Collected data entries
····················

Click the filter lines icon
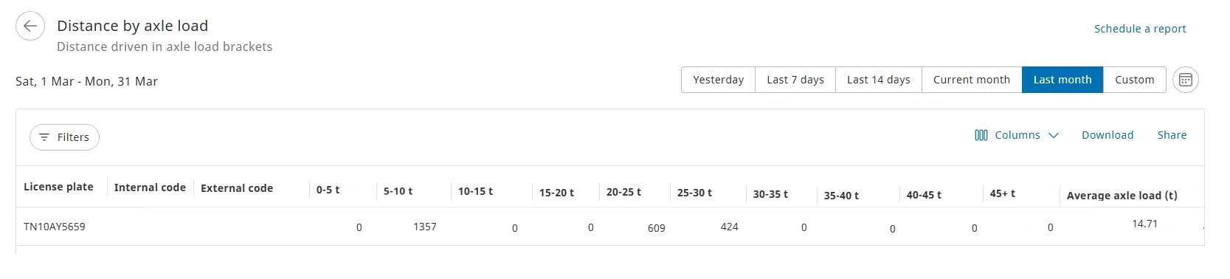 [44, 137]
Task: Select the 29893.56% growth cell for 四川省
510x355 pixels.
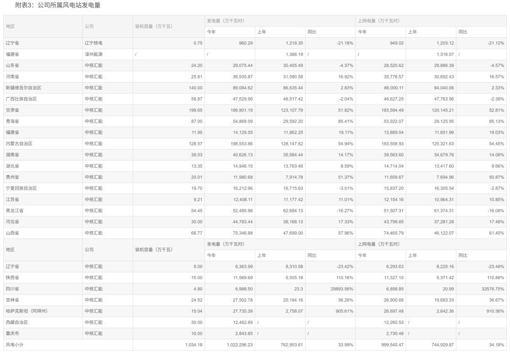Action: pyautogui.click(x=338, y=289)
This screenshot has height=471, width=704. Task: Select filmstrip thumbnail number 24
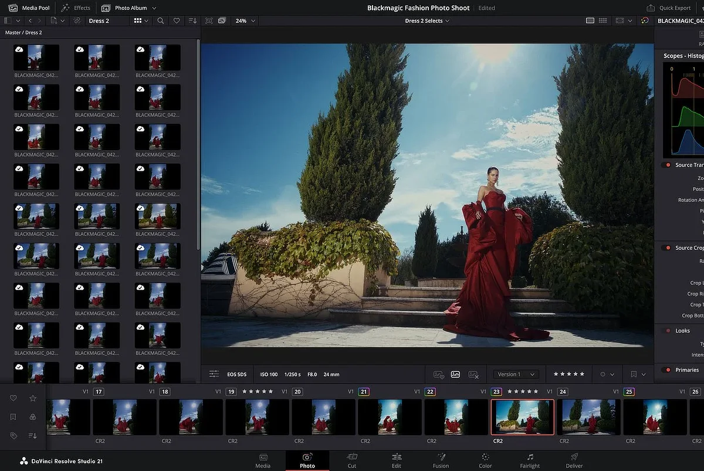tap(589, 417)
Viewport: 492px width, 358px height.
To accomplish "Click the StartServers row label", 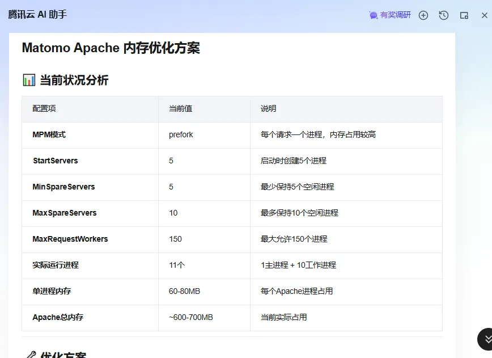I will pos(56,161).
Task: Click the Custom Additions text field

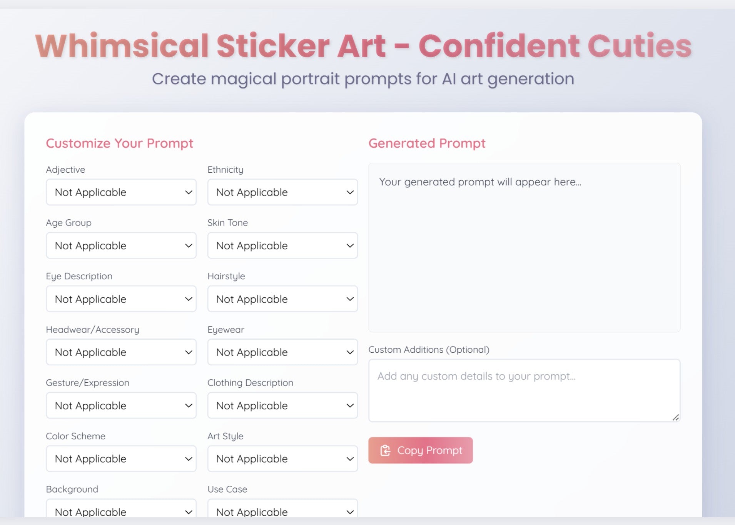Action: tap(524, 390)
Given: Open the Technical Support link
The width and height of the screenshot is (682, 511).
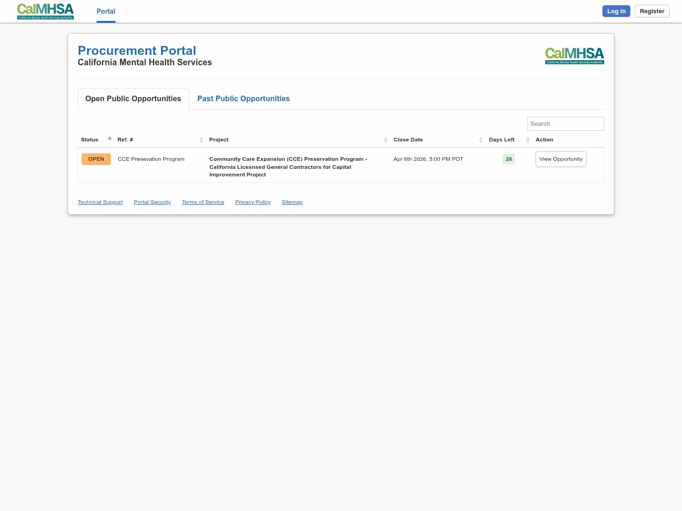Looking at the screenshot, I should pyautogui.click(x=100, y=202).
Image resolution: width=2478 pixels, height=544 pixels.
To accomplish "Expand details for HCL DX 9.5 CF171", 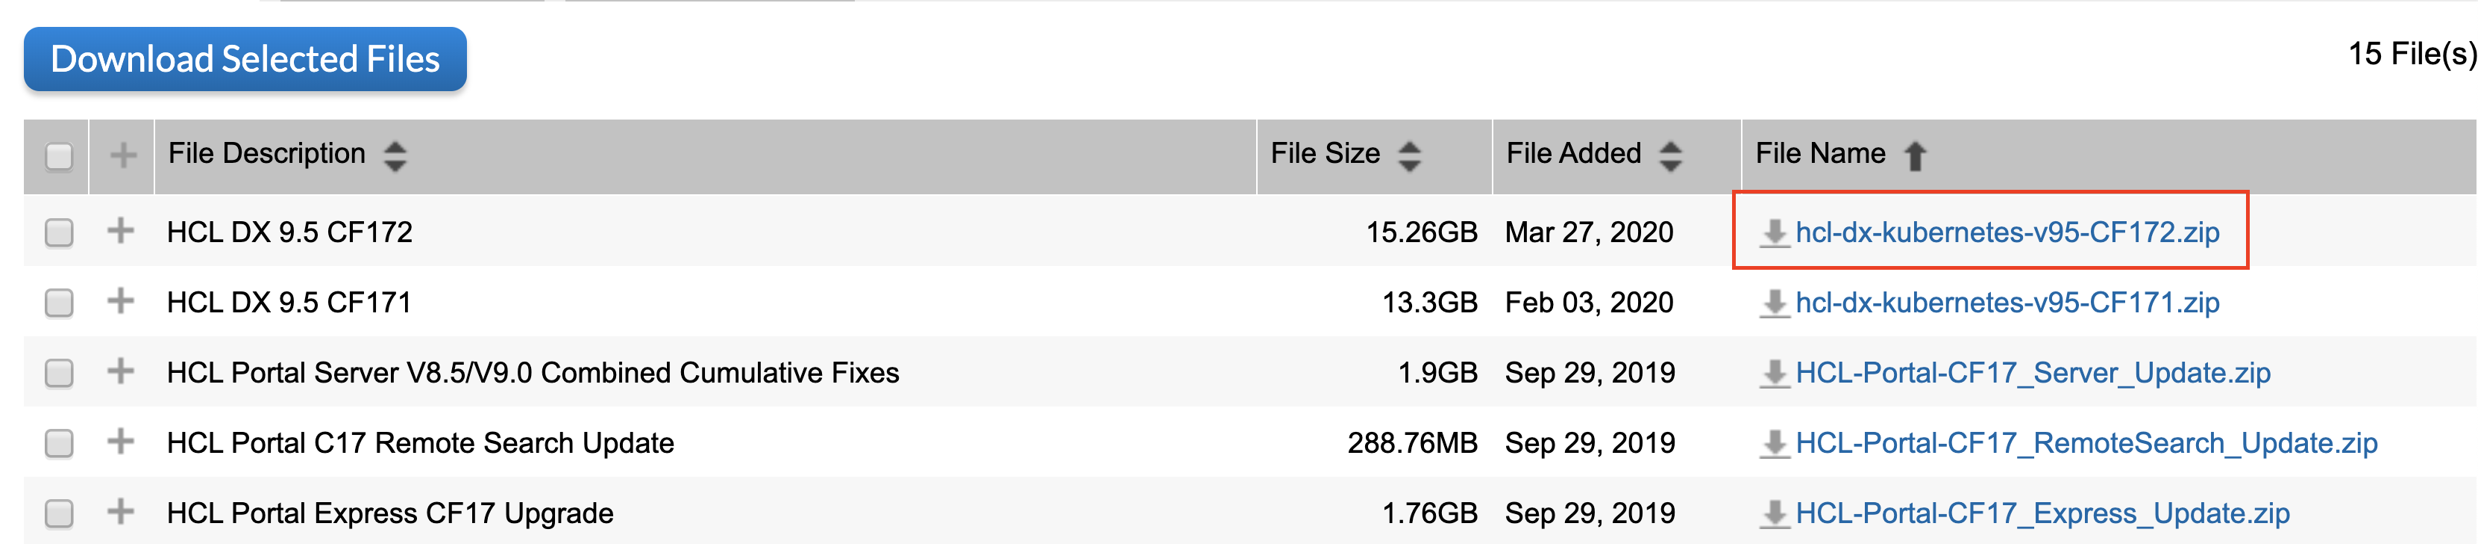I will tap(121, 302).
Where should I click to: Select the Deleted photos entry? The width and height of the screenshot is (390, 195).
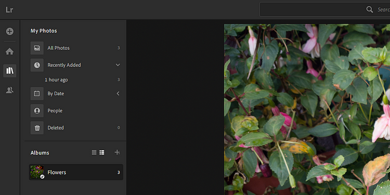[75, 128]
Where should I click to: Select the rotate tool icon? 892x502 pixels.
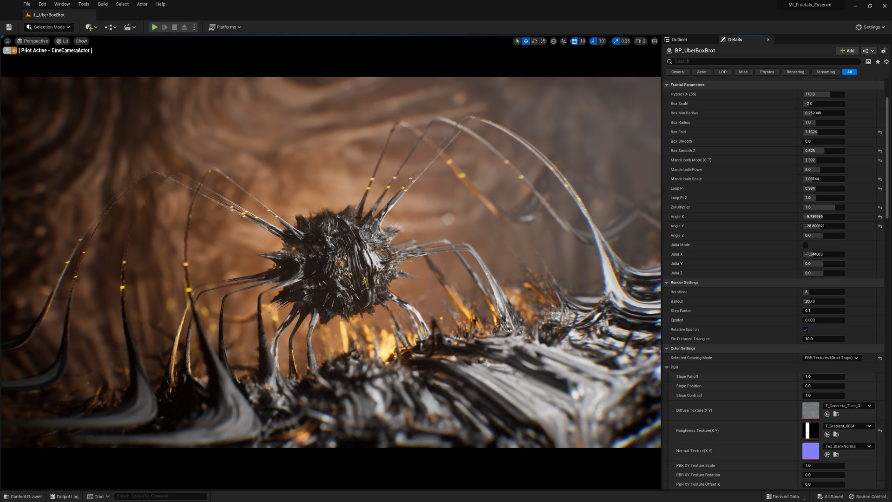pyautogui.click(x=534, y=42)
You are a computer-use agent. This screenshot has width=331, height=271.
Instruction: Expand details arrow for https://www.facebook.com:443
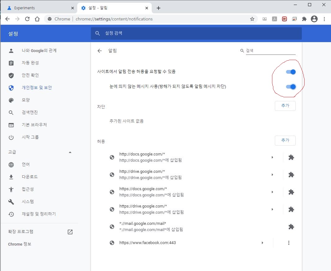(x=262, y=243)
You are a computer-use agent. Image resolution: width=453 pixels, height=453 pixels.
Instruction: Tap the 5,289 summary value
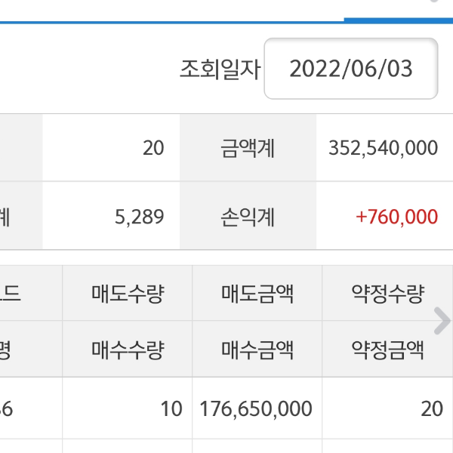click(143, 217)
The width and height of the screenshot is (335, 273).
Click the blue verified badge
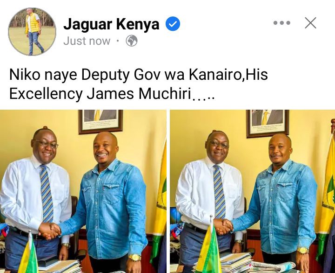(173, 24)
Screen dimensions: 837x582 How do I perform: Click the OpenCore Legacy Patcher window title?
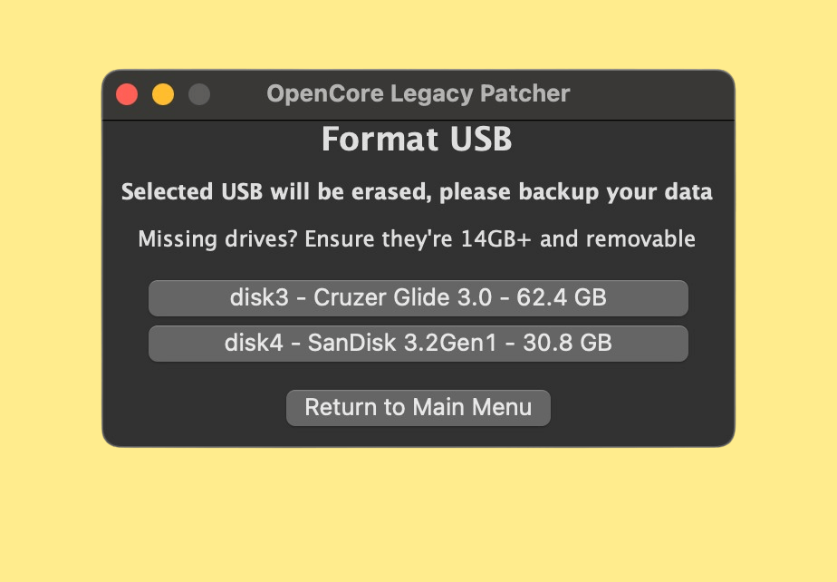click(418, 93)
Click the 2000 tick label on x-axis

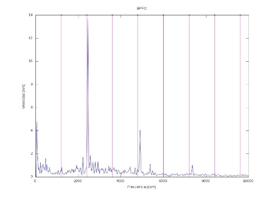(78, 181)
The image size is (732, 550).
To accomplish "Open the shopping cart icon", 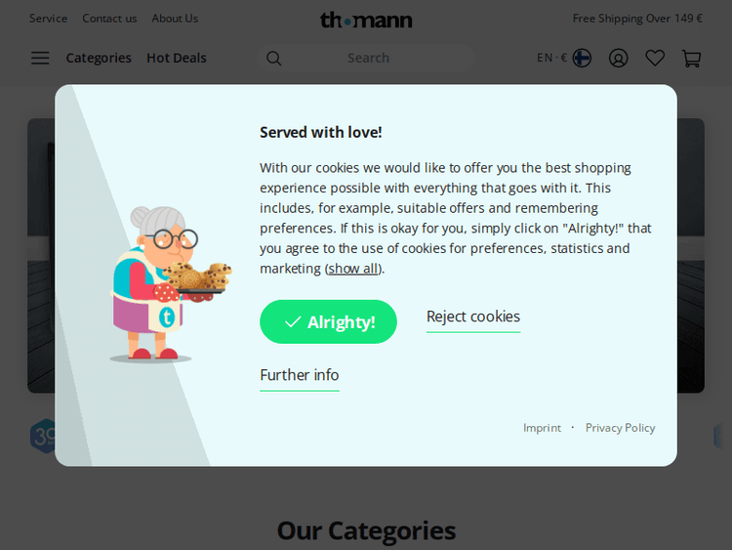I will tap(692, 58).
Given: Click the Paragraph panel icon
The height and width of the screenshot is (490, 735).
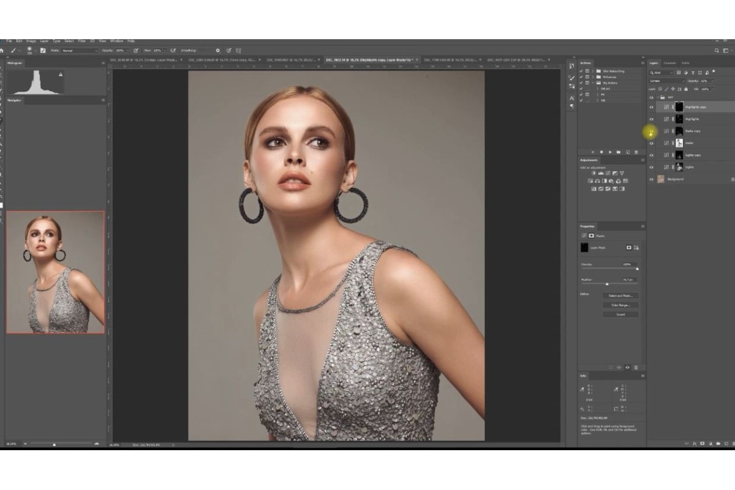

····················

Exercise goal: Could you work out how many lines above contain the string "resolution"? Only the number should be given.

Result of the task: 2